Wir leben heute im Zeitalter der absoluten Beweglichkeit. Das rasche und komfortable Bewältigen großer Strecken oder das Erreichen exponierter Orte sind – hauptsächlich aufgrund der technischen Errungenschaften der letzten 200 Jahre – längst zur Selbstverständlichkeit geworden.

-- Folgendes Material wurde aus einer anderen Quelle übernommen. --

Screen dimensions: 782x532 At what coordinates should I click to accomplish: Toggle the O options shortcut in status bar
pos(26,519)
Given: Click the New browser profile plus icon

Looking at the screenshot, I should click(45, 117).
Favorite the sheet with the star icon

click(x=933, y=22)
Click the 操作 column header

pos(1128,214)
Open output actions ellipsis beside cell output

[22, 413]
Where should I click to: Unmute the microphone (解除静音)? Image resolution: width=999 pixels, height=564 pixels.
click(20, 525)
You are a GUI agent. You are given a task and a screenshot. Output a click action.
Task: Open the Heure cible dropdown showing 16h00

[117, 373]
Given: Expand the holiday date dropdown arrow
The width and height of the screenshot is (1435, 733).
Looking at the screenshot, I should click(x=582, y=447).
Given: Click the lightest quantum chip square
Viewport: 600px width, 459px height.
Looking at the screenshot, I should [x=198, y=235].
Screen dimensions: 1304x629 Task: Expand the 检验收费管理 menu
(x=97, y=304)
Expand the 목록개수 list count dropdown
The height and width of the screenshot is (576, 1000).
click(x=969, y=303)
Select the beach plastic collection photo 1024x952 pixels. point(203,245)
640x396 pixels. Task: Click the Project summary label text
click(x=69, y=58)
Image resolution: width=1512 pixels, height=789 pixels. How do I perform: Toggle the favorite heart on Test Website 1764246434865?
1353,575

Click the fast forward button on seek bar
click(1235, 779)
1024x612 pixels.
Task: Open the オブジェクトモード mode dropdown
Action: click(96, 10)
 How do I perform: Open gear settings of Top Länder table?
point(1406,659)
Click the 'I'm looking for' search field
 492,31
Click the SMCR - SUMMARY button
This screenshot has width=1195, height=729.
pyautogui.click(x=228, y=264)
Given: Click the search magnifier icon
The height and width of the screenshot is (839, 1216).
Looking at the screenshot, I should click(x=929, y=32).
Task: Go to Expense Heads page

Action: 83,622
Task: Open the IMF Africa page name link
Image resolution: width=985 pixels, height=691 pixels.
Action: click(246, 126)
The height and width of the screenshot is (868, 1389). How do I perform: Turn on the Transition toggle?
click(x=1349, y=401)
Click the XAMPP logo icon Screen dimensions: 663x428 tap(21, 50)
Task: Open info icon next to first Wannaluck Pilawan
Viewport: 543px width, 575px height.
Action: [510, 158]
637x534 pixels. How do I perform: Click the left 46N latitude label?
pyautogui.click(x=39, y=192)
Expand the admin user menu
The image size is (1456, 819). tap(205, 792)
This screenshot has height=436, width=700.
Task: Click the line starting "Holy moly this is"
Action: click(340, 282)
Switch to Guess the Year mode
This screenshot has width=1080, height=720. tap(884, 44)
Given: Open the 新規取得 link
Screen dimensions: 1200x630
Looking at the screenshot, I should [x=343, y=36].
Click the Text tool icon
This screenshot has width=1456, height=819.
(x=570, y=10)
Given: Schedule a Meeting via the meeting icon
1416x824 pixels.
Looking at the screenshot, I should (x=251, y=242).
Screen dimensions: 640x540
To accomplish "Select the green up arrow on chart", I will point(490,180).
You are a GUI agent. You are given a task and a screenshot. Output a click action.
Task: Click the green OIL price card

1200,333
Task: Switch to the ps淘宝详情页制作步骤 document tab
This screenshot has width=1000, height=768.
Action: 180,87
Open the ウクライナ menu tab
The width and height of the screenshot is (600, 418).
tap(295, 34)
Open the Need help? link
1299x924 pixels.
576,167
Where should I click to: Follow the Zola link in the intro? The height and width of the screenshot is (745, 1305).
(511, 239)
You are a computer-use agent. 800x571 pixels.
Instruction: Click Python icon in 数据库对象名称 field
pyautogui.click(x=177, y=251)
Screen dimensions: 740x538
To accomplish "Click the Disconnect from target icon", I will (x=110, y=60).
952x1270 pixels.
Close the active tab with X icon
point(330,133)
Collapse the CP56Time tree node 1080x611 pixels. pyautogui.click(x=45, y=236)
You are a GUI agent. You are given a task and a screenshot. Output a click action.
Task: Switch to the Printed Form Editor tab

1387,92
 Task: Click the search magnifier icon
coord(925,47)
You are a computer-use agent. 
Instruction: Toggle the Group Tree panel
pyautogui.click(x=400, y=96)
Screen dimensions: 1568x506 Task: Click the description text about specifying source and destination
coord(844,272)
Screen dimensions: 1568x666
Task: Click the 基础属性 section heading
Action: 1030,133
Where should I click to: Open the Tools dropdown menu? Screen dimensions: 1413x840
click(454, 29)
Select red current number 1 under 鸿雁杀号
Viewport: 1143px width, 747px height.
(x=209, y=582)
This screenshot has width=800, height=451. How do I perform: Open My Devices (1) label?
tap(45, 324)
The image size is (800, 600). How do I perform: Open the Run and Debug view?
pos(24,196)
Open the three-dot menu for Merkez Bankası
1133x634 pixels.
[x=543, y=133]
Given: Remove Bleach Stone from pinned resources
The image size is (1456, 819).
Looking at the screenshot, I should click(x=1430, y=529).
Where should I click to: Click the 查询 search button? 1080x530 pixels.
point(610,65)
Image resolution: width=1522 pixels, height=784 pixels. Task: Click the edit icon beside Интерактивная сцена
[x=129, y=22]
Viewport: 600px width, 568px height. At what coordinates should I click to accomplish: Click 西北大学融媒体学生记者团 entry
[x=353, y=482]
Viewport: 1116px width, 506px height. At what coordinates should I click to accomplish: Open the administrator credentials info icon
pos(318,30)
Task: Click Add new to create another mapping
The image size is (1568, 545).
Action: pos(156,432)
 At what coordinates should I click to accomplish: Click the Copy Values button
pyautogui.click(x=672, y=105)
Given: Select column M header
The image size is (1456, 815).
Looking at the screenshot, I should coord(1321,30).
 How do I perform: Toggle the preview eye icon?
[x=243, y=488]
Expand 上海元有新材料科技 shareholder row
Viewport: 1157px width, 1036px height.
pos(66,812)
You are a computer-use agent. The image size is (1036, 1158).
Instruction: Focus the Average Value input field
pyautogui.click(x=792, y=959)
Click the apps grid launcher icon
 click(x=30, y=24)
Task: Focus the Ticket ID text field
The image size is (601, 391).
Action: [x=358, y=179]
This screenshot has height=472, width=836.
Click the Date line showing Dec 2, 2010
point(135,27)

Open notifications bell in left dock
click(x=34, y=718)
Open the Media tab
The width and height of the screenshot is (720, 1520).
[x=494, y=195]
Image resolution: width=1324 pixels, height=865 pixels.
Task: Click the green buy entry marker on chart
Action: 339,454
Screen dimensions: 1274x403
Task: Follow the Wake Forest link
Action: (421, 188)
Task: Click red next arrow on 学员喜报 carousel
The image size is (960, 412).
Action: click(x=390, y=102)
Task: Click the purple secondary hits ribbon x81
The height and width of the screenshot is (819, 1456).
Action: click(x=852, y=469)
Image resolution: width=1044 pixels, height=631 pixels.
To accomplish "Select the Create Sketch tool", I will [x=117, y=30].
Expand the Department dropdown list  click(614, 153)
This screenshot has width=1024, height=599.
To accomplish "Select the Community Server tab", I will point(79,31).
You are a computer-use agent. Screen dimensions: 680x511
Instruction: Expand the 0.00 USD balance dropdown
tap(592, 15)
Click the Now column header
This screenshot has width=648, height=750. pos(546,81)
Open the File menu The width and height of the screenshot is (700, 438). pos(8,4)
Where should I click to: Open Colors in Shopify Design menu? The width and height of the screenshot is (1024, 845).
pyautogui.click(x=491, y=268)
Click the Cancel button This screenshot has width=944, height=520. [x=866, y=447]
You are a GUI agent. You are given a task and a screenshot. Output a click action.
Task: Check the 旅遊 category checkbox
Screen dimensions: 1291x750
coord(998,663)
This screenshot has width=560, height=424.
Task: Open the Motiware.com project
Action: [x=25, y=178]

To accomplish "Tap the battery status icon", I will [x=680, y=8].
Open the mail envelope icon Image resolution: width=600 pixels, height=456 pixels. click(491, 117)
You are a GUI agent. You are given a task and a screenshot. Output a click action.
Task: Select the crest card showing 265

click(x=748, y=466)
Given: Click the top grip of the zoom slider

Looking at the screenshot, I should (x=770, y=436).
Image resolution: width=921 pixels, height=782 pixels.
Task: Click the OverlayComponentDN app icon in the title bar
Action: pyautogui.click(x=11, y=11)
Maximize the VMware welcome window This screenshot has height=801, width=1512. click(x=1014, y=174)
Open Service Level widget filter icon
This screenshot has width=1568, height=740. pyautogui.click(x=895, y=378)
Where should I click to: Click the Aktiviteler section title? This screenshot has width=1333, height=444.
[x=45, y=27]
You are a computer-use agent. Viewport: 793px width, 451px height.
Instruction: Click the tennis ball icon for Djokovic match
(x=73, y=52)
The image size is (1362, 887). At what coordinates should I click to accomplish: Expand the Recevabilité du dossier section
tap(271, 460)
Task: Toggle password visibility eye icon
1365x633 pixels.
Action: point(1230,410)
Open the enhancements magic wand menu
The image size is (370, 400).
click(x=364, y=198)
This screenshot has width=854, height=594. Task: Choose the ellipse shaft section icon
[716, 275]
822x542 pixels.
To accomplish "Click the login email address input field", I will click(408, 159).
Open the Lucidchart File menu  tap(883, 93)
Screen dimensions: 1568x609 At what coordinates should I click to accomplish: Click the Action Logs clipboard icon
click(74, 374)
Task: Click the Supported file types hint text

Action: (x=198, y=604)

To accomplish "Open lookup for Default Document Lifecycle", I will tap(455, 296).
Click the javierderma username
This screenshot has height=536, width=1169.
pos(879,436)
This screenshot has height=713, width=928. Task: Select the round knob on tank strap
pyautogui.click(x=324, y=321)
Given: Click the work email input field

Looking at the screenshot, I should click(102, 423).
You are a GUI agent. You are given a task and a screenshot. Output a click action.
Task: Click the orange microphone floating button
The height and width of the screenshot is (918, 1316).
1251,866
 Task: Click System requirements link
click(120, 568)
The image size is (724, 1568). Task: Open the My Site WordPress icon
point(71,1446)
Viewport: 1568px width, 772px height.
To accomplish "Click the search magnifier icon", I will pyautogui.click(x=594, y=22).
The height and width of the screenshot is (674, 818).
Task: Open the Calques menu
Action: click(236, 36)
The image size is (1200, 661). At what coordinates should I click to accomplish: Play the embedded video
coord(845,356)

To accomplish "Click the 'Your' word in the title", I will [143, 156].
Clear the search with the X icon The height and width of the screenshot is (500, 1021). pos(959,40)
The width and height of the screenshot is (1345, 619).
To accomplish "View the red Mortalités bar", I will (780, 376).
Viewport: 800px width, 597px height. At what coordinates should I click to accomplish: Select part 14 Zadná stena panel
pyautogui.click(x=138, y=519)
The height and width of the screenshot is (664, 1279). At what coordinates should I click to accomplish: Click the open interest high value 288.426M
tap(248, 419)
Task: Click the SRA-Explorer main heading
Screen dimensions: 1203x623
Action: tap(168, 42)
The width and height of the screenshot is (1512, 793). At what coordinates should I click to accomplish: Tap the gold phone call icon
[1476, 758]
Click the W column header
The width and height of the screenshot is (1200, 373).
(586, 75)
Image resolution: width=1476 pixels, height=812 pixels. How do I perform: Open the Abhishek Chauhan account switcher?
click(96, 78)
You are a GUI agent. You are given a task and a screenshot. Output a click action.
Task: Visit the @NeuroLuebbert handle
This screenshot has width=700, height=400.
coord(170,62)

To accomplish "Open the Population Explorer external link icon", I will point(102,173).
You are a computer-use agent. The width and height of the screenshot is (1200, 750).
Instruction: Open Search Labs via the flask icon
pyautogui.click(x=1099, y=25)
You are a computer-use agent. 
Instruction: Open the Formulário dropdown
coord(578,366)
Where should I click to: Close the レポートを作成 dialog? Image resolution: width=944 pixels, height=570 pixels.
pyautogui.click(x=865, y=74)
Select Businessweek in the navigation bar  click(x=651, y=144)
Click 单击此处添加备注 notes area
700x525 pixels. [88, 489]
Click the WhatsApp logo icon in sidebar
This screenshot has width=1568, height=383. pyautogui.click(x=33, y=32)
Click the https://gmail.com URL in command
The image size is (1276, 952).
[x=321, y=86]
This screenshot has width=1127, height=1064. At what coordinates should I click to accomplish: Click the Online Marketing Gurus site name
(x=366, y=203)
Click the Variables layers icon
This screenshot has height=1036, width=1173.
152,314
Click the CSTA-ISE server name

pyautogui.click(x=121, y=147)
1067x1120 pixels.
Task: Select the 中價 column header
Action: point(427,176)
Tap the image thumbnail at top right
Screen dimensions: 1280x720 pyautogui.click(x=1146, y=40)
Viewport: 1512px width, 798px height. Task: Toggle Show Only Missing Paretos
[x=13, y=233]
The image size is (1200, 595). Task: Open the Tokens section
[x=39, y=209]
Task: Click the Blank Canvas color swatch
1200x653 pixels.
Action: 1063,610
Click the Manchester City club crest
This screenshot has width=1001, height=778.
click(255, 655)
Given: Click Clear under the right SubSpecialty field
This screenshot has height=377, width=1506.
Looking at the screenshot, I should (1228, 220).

Das diesjährige Motto der Euregio Museen „Transit – Transport – Mobilität“ bietet die Möglichkeit, einen Blick zurück in die Geschichte der Fortbewegung, des Verkehrs und der Mobilität in Tirol zu werfen.
In früheren Zeiten bewegte man sich vor allem mithilfe der eigenen Muskelkraft, also durch Gehen, weiter und war besonders bei der Überwindung von Pässen und Schluchten vor große Herausforderungen gestellt. Lasten wurden lange Zeit auf Saumpfaden unter Einsatz von Tieren befördert. Die Verbesserung der Straßen war die Voraussetzung für die komfortablere Fortbewegung mit der Kutsche (und später mit dem Auto), während sich parallel dazu die Eisenbahn als alternatives Verkehrsmittel entwickelte. Die vermehrten Möglichkeiten, sich schneller und sicherer fortzubewegen, bedeuteten – neben wirtschaftlichen Vorteilen – auch eine Erweiterung des geistigen Horizonts sowie einen verstärkten Austausch von Kultur und die Begegnung mit dem Fremden.